The funny thing is his review threw me into a funk that lasted a couple of days during which I licked my wounds and did some soul searching. Who did I think I was in the first place, to publish a book and think it would be of any use to anyone? What in the world was I thinking? And now that the deed was done, why was I feeling sorry for myself like I was? All of this questioning was what prompted me to write him in the first place. But now his response to my email had left me feeling somewhat vindicated, but more importantly, humbled.

Then, this morning, I received a most touching email from this person. Turns out this person, too, is transgender.  Instead of transitioning as I have done, he has actually taken his own medicine. From the photo in his profile, I surmise he is several years older than me. As much as he would have liked to transition as I have, he never did, and chose instead to devote his attention to helping others by trying to understand gender dysphoria, hence his insatiable interest in the subject. He has become a licensed marriage & family therapist in private practice and for this, my hat goes off to him. He calls me courageous? Well friends, that is what I call him. I was not strong enough to choose his remedy for myself—not all trans stories have the same ending, do they?

Rhetoric at times can be a smokescreen. I need to remember that. My basic instinct, when attacked or criticized, is to either sulk or lash out. I need to learn to consider the possibility that those who attack may themselves be hurting, just like me; and I need to consider this more often. Instead of taking a defensive posture, I need to be willing to pray for my 'enemies.' I pray this will become my reflex/reaction going forward.
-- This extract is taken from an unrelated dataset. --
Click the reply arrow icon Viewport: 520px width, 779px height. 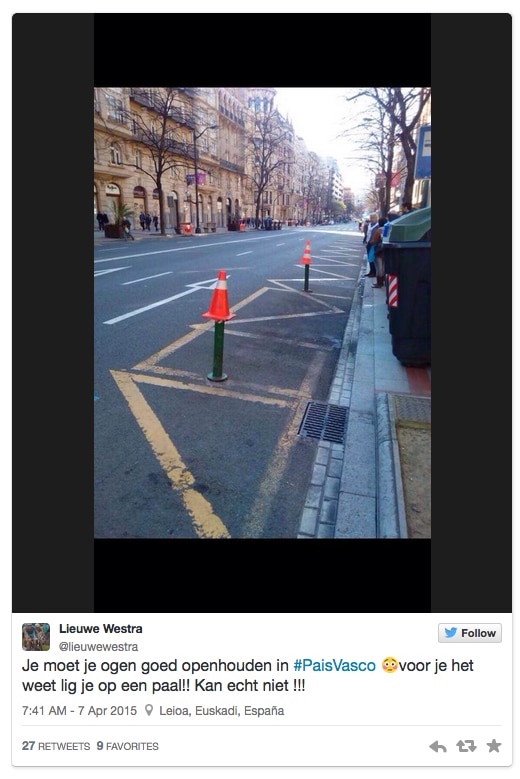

Don't be afraid to add a comment below... I always appreciate feedback! 

Comments

  1. Lisa,

    The review you gave screams of her repressing herself. While she has been living as a man, she knows she is not.

    You will no doubt notice that I am using the female pronouns for her. I respect a persons self identification, however, in this case she is screaming between the lines who she is.

    Sometimes our harshest critics are those who are trying so very hard to repress who they are because they think they have to. They don't but accepting it and living it has consequences.

    I, like you, simply couldn't continue going on lying about who I was. I was so overwhelmed with guilt on both sides. It was very painful for me to accept that. In fact, it only happened after first deciding that the best thing for my family and the world would be if I wasn't in it and following through by trying to hang myself which resulted in a dozen police officers coming to stop me. Like this woman, I was shouting the same message because of how much I was hurting. "Can't you just let me be alone and not have to go through this."

    That's not a message that comes from God. It comes from the very pits of hell. My own very personal hell which I had to go through and overcome to become the person God wants me to be.

    You, no doubt, know the refiners fire also. It's not pleasant but isn't he amazing for going through it with us?

    Your story was just so close to hers that it forced her to examine her life choices and that HURT her but not because of you...rather because she knows in her heart that she is lying. That same issue as you and I had to face.